# Short task:
Copy the rows below, swapping each "coordinates" for "point" and changing nothing else. Leave the pictures out.

# Rows:

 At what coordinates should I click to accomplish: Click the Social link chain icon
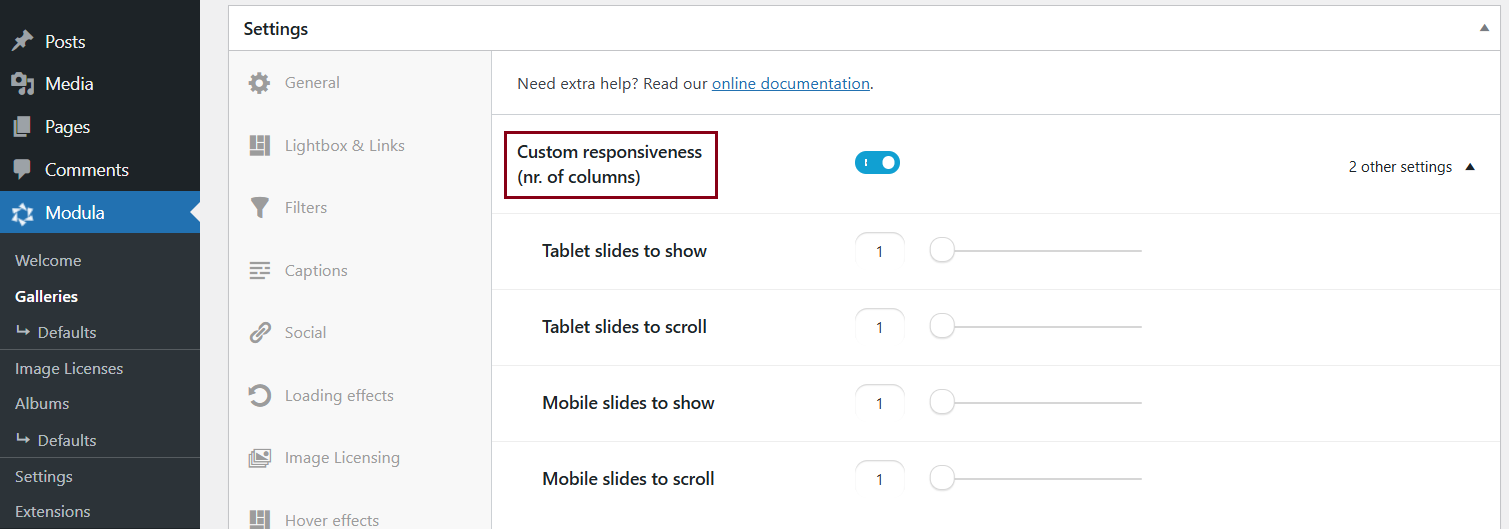[260, 333]
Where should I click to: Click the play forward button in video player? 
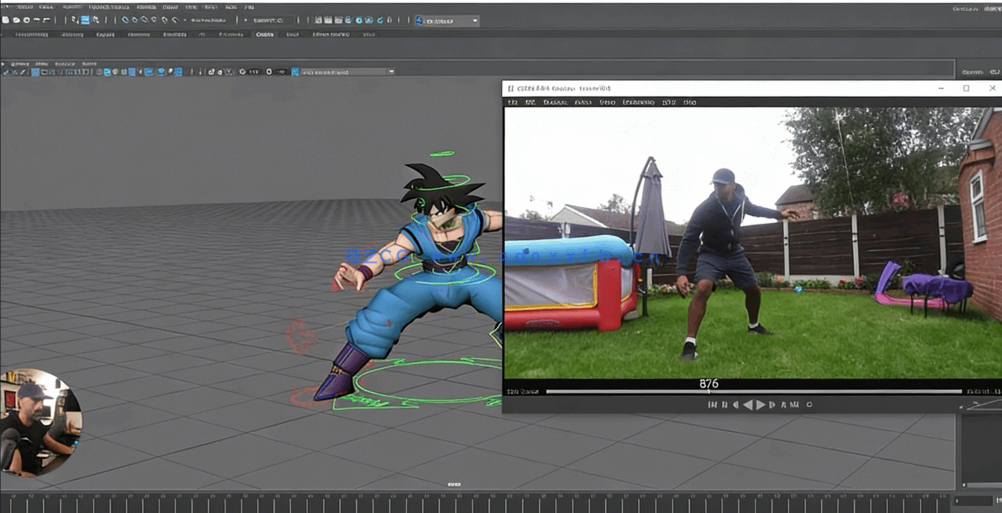761,405
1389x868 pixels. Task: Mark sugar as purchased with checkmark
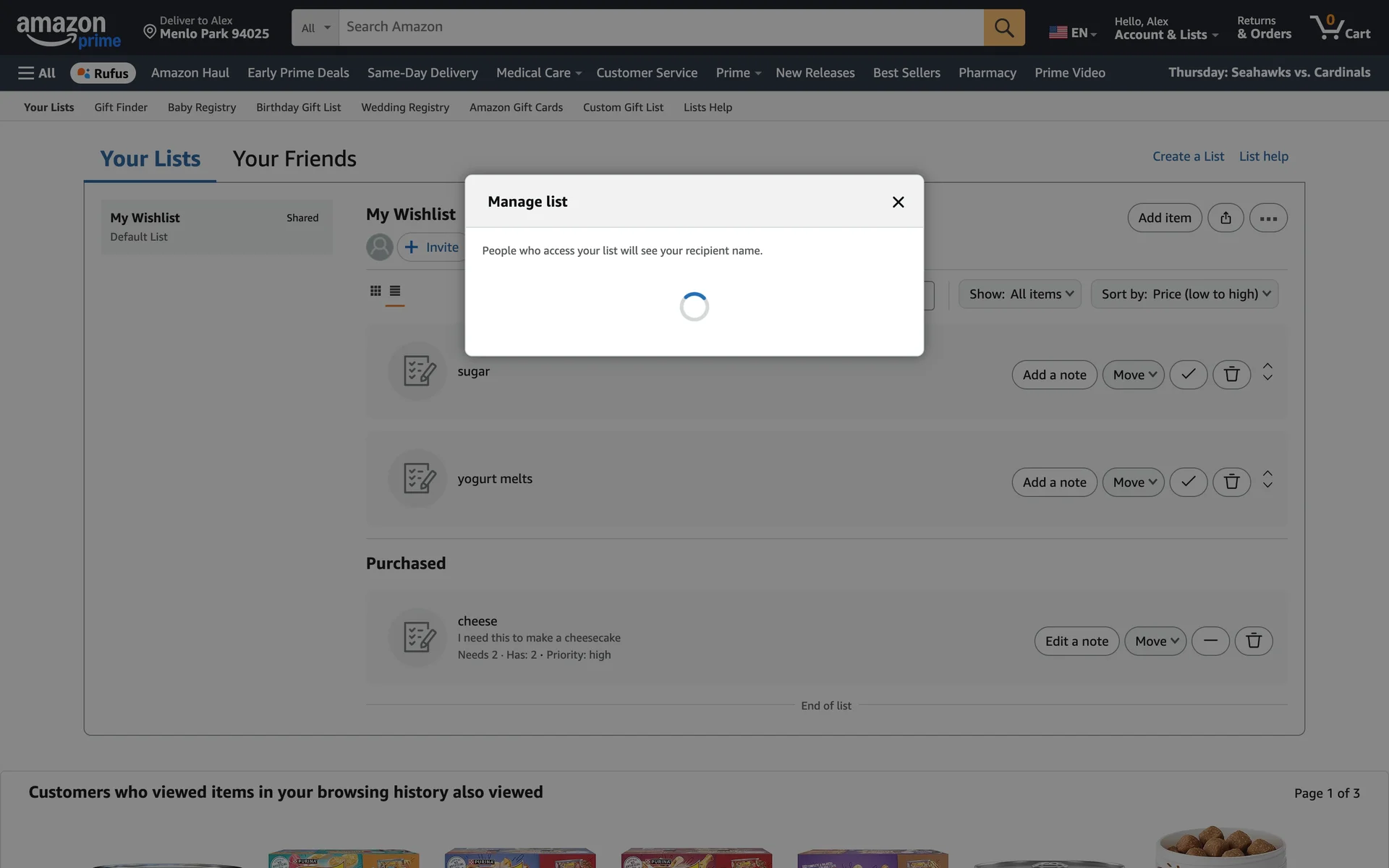[1188, 375]
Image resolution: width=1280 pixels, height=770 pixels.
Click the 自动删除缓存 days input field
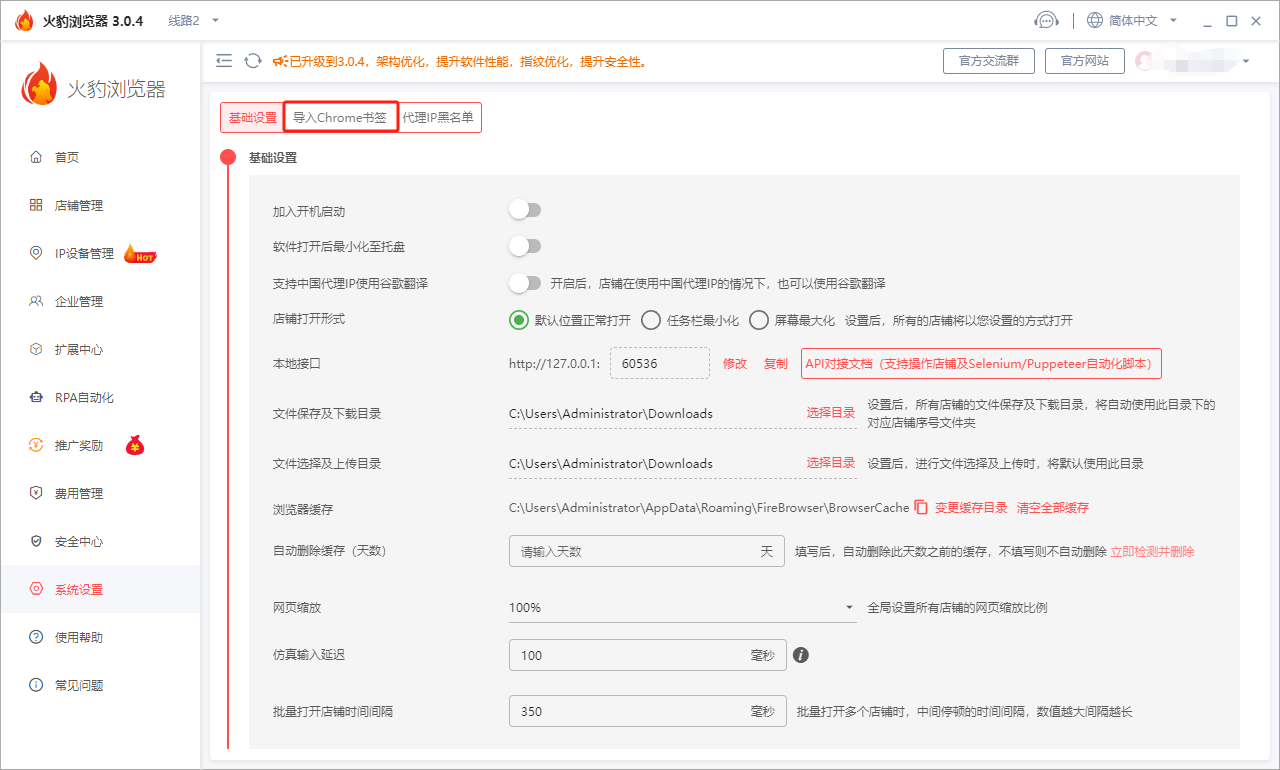[635, 551]
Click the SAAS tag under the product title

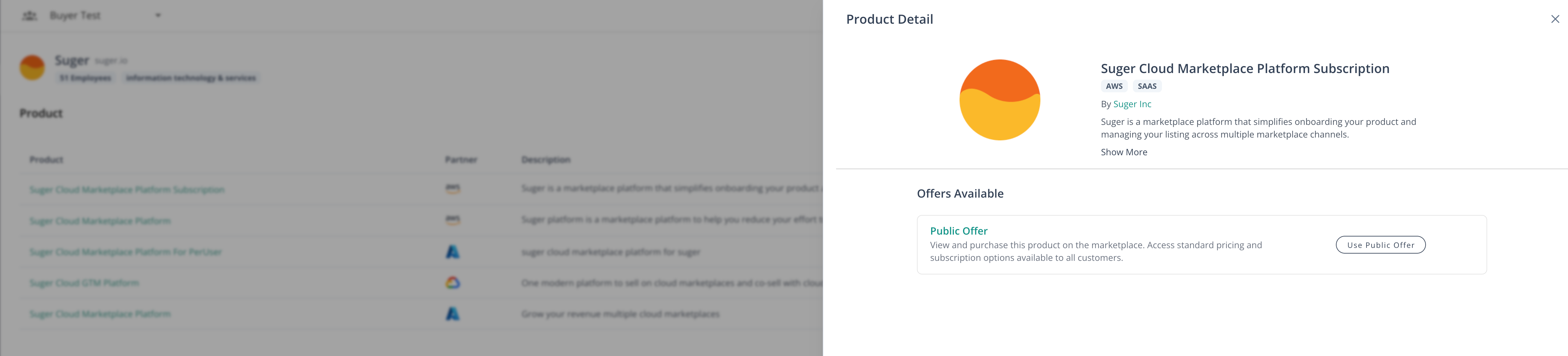[1147, 86]
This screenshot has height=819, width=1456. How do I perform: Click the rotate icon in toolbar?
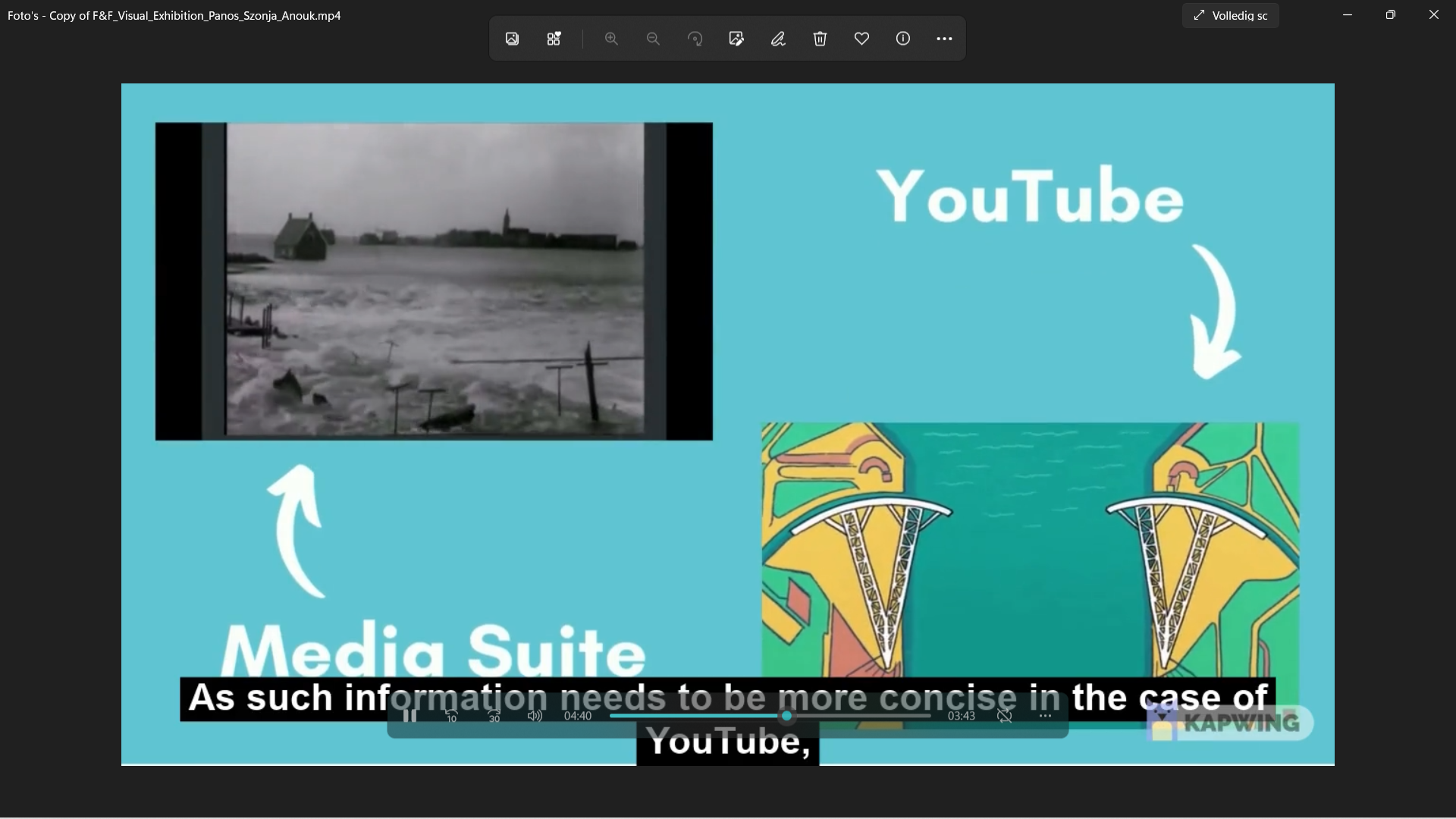pos(695,39)
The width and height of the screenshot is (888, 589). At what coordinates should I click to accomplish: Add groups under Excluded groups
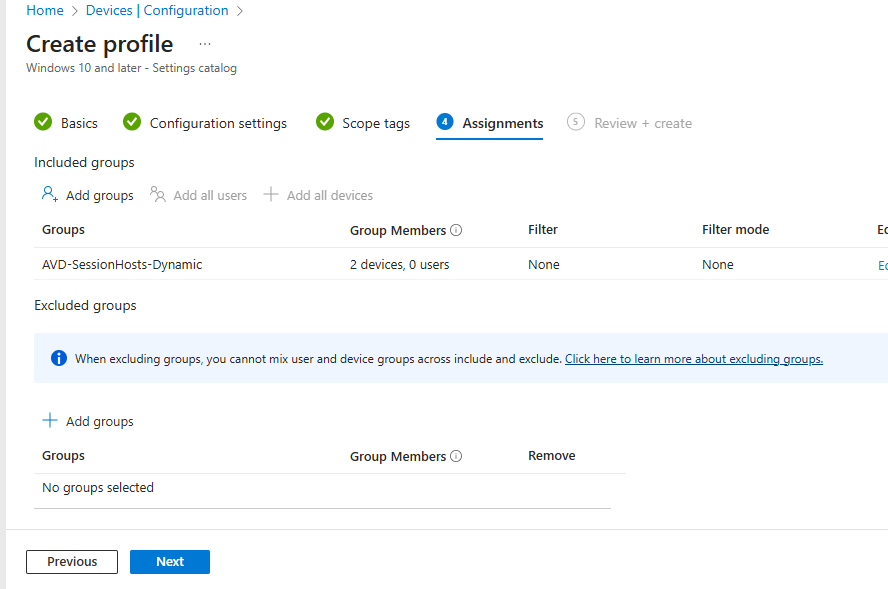click(88, 421)
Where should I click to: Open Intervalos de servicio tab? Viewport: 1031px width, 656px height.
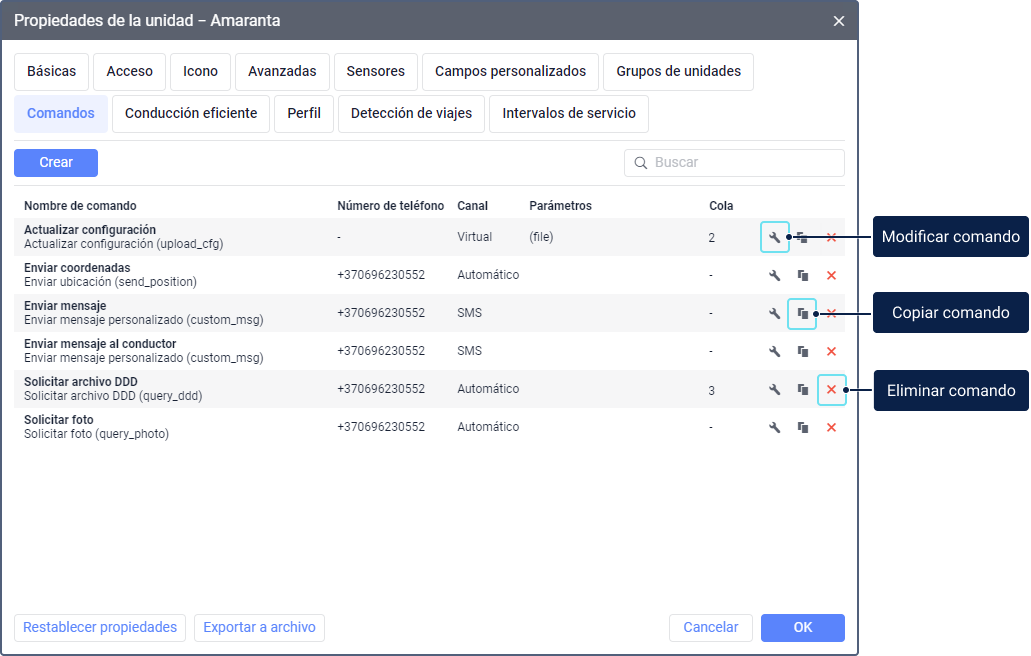(568, 114)
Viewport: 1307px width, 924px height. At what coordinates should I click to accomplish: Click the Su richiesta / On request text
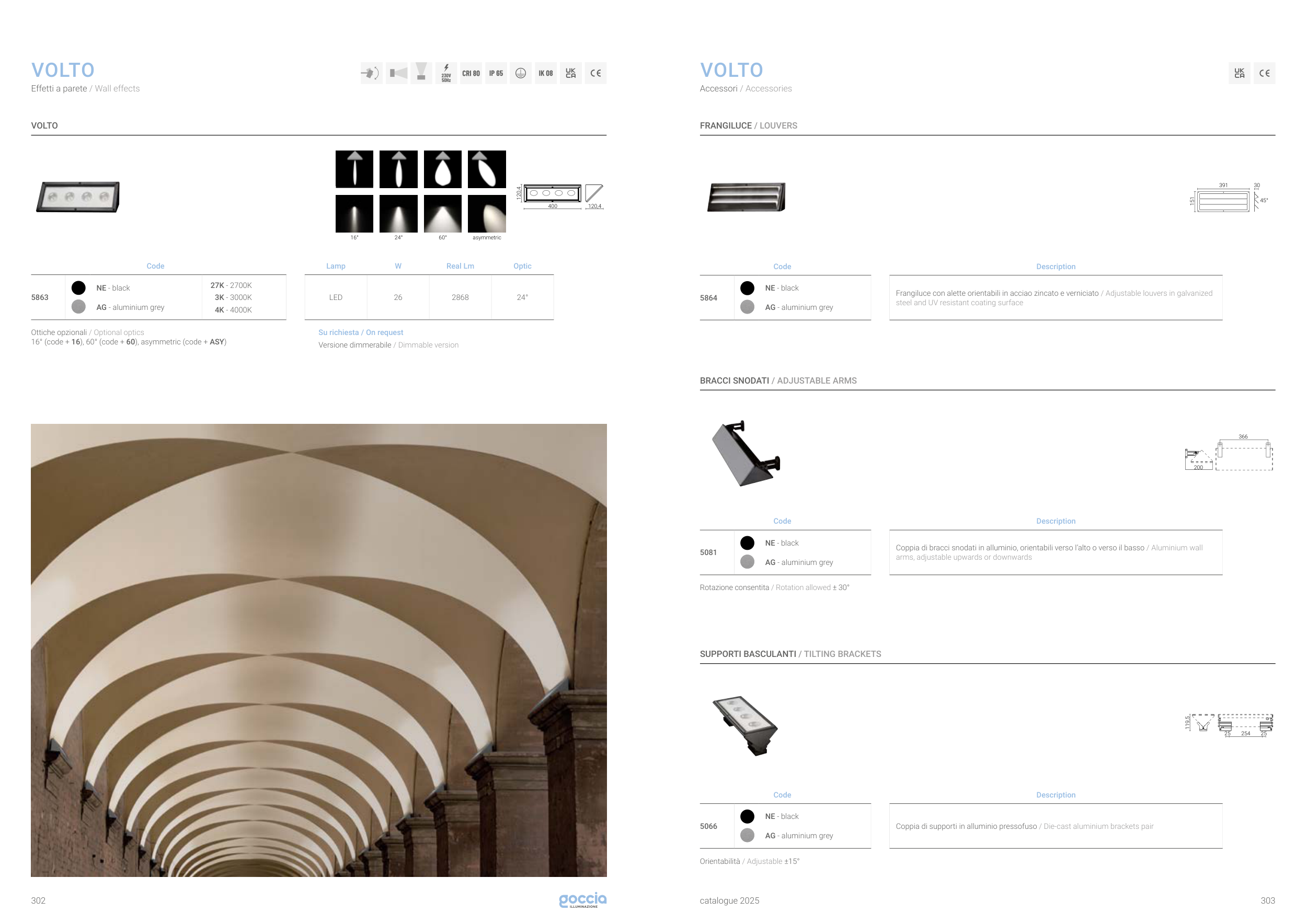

# Result of the exercise:
 At what point should I click to accomplish: Click the Social link chain icon
[260, 333]
Where should I click to: Click the play forward button in video player? 
761,405
1389x868 pixels. Task: Mark sugar as purchased with checkmark
[1188, 375]
Image resolution: width=1280 pixels, height=770 pixels.
Click the 自动删除缓存 days input field
[635, 551]
Click the SAAS tag under the product title

[1147, 86]
This screenshot has height=819, width=1456. How do I perform: Click the rotate icon in toolbar?
pos(695,39)
The width and height of the screenshot is (888, 589). At what point should I click to accomplish: Add groups under Excluded groups
click(88, 421)
Where should I click to: Open Intervalos de servicio tab? Viewport: 1031px width, 656px height.
(568, 114)
Viewport: 1307px width, 924px height. At what point should I click to accomplish: Click the Su richiesta / On request text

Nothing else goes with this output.